» To-do list:
1. From the MIPS patch message, reproduce the passage starting with "(reg:TF 44 $f12 [ d ]))" and going on through "[1 *x_2(D)+0 S16 A128])".
2. Render this sentence from the MIPS patch message in German: "So I finally started looking at the fpr-moves regression in this BZ."

[Supplied text start]

Message ID b2864cfb-1b41-59e3-59cf-e5baf13ad5ad@redhat.com
State New
Headers show
Series [committed,PR,rtl-optimization/87761] Improve MIPS splitters to sometimes avoid unnecessary cross-unit register copies | expand

Commit Message

Jeff Law March 22, 2019, 6:16 p.m. UTC
I cry uncle!

So I finally started looking at the fpr-moves regression in this BZ.  No
surprise this is further fallout from the combiner changes.

Going into register allocation we have something like this:

(insn 13 7 14 2 (set (reg:TF 196)
        (reg:TF 44 $f12 [ d ])) "j.c":7:1 376 {*movtf}
     (expr_list:REG_DEAD (reg:TF 44 $f12 [ d ])
        (nil)))
(insn 14 13 10 2 (set (reg:DI 197)
        (reg:DI 6 $6 [ x ])) "j.c":7:1 313 {*movdi_64bit}
     (expr_list:REG_DEAD (reg:DI 6 $6 [ x ])
        (nil)))
(insn 10 14 15 2 (set (mem:TF (reg:DI 197) [1 *x_2(D)+0 S16 A128])
        (reg:TF 196)) "j.c":8:6 376 {*movtf}
     (expr_list:REG_DEAD (reg:DI 197)
        (expr_list:REG_DEAD (reg:TF 196)

[Supplied text end]
[Stored data start]

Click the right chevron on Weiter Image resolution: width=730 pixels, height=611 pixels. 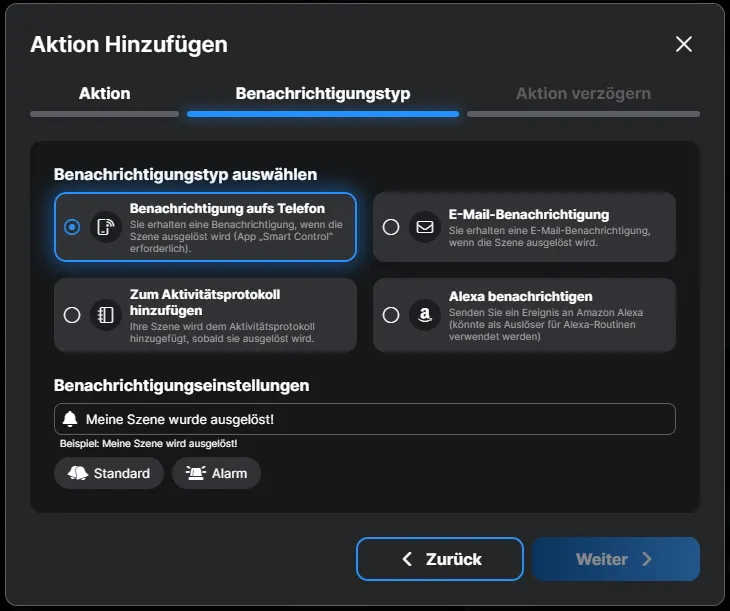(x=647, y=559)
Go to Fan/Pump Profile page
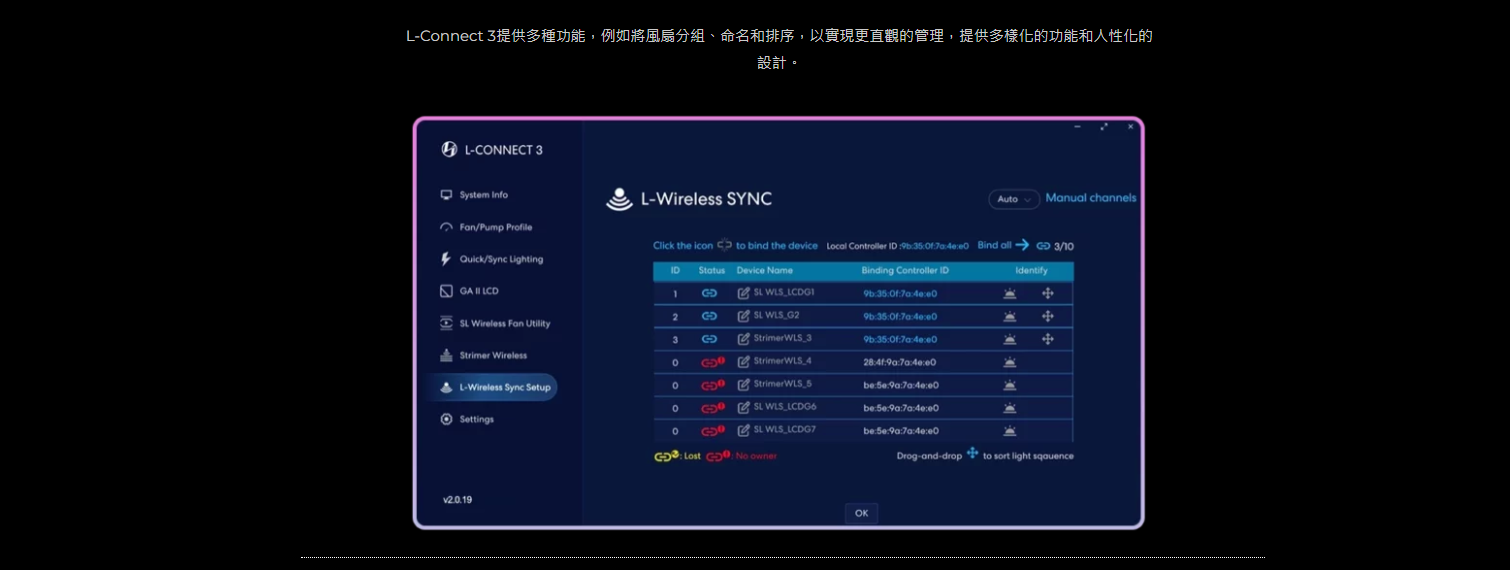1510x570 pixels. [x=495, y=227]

[Stored data end]

» Complete answers:
1.
(reg:TF 44 $f12 [ d ])) "j.c":7:1 376 {*movtf}
     (expr_list:REG_DEAD (reg:TF 44 $f12 [ d ])
        (nil)))
(insn 14 13 10 2 (set (reg:DI 197)
        (reg:DI 6 $6 [ x ])) "j.c":7:1 313 {*movdi_64bit}
     (expr_list:REG_DEAD (reg:DI 6 $6 [ x ])
        (nil)))
(insn 10 14 15 2 (set (mem:TF (reg:DI 197) [1 *x_2(D)+0 S16 A128])

2. Also habe ich endlich angefangen, mir die fpr-moves-Regression in diesem BZ anzusehen.